Death has real emotional consequences

Death has real emotional consequences

If there is one flaw, it may be in the film’s rendering of Camp Bloodbath’s Final Girl. When we first meet Paula (Chloe Bridges), the characters quickly agree to follow her as she is the one who is supposed to make it to the end. There was absolutely nothing about this character, however, that reflected the Final Girl criteria set forth by Carol Clover. She is neither overtly virginal (Paula’s clothes are designed to ooze sex), nor does she avoid such vices as drinking and smoking (Paula’s badassery is clearly marked by her smoking), and she also lacks a gender neutral name. Since I’m admittedly obsessed with the Final Girl construct, the film’s having a character who lacked all of the qualities set forth in Clover’s criteria took me out of the movie. In a film that was otherwise so smart about horror, it was just wrong.
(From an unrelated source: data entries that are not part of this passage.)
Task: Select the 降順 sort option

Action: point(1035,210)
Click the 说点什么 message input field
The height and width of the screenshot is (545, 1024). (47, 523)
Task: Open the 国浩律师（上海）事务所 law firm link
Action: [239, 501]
Paula doesn't look the part of an 80s Final Girl

Paula doesn’t look the part of an 80s Final Girl

And she certainly doesn't act like it. Smoking?!

And she certainly doesn’t act like it. Smoking?!

My guess is that a lot of reviews will label the film a clone of Last Action Hero (1993). But while the device of transporting characters into a film-within-a-film is certainly the same in both films, that’s where the comparison ends. The Final Girls isn’t so much a parody of a genre as it is a reinvention of the characteristics that have made slasher horror such an identifiable genre.